▶ TO DO
[1] In the text on teenagers and parental advice, translate the sentence "It is hard for them to accept that their parents are right." into Spanish.
[2] Reproduce a passage from the text on teenagers and parental advice, beginning at the words "Teenagers often have" and stopping after "listening to them.".

▶ SELECTED EXTRACT
Why Teenagers rejects parents solution to their problems

 Ever offered up what you thought was an inspirational solution to your Teenager's problem only for it to be dismissed as irritating irrelevant or even stupid?





Teenagers are often faced with a confusing sequence of events. 


First teenagers go to parents with their problems second,parents do their best to offer practical suggestions and solution and third teenagers dismiss parents ideas as annoying irrelevant or even stupid 

Well perhaps it is because parents are not giving teenagers who they actually want so what is it they're actually looking for?


Teenagers just need a sounding board not a solution. They might find the best relief from simply talking to you about their worries and problems.

Teenagers often have problems today that they want to share but not necessarily with their friends and it still sort of time they may come to you but they are not looking for solutions and they are looking for empathy.


Teenagers typically want ideas and not instructions most of the time offering empathy and encouragement is sufficient support for most teenagers

Parents often feel like they have great advice and proven solutions; however, in spite of how inspired you think your advice is, it is often better to just wait until you've listened to your teenager's thoughts and their feelings before jumping in with a solution. When you offer a solution quickly , teenagers often feel like you are not really listening to them.




During Teenage, we go through a lot of changes in our body physically and hormonally. It becomes really difficult for the teenagers to adapt to it instantly. Everything appears new to them and they want to try it out. Well Our parents try to help us in many ways like give us solutions but Teenagers being Teenagers want to do what they want.


It is hard for them to accept that their parents are right. They become rude towards them.

▶ ITEMS
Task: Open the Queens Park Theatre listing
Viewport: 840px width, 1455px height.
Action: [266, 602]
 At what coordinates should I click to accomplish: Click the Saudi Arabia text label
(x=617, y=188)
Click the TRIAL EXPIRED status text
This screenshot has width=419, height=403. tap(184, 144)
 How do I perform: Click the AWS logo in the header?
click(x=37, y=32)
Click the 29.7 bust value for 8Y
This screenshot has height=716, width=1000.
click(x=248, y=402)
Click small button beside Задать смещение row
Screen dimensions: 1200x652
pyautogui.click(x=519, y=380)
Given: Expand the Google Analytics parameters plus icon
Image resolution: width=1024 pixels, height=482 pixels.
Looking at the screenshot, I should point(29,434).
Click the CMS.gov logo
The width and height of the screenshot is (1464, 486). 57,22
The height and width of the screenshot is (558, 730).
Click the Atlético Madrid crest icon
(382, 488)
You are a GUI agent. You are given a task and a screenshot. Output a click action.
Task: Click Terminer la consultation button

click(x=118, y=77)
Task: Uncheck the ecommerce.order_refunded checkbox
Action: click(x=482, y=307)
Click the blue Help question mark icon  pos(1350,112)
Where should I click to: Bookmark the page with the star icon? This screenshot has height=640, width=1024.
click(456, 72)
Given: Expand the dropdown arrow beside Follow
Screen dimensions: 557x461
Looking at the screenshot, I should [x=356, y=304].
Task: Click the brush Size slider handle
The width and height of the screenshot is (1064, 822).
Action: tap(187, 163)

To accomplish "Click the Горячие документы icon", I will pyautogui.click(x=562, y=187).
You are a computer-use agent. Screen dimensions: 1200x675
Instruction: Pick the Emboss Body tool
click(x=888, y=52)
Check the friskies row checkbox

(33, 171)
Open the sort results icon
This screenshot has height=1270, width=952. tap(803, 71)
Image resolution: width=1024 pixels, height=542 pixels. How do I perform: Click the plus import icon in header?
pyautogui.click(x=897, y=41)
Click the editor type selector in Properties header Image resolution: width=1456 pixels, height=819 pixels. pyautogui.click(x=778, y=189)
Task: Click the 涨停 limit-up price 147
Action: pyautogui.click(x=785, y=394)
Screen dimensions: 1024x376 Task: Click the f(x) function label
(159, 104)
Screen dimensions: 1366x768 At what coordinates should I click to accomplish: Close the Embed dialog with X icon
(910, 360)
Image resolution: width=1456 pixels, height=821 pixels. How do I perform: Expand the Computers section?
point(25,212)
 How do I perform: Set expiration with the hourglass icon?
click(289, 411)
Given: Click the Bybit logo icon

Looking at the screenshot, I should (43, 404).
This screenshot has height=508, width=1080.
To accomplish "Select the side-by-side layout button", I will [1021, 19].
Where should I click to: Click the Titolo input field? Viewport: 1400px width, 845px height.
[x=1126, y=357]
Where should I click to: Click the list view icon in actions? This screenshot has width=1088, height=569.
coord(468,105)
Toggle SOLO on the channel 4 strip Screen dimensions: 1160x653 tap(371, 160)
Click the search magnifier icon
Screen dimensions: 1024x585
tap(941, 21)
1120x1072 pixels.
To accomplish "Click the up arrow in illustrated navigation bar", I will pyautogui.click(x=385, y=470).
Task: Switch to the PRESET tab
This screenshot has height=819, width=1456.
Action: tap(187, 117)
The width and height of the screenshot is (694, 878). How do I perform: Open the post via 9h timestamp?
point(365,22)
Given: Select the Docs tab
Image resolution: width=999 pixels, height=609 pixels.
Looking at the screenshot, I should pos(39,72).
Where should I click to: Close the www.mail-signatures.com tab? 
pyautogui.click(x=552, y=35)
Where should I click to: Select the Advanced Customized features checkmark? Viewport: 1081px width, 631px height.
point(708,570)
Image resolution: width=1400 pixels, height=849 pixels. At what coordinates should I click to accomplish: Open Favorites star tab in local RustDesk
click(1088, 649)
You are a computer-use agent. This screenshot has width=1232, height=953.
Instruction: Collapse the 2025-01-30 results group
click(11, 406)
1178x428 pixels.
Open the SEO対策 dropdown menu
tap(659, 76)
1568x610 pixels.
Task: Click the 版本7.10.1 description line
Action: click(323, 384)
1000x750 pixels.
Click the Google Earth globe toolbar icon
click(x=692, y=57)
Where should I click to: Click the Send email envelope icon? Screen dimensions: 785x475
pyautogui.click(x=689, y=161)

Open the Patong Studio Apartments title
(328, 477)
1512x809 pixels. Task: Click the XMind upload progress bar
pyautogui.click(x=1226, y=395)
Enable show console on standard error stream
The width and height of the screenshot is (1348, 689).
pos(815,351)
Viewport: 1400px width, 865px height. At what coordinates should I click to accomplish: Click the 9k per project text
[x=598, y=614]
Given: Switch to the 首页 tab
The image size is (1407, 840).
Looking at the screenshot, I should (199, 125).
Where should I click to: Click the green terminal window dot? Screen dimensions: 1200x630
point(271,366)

▶ TASK ANSWERS
[1] Les resulta difícil aceptar que sus padres tienen razón.

[2]
Teenagers often have problems today that they want to share but not necessarily with their friends and it still sort of time they may come to you but they are not looking for solutions and they are looking for empathy.


Teenagers typically want ideas and not instructions most of the time offering empathy and encouragement is sufficient support for most teenagers

Parents often feel like they have great advice and proven solutions; however, in spite of how inspired you think your advice is, it is often better to just wait until you've listened to your teenager's thoughts and their feelings before jumping in with a solution. When you offer a solution quickly , teenagers often feel like you are not really listening to them.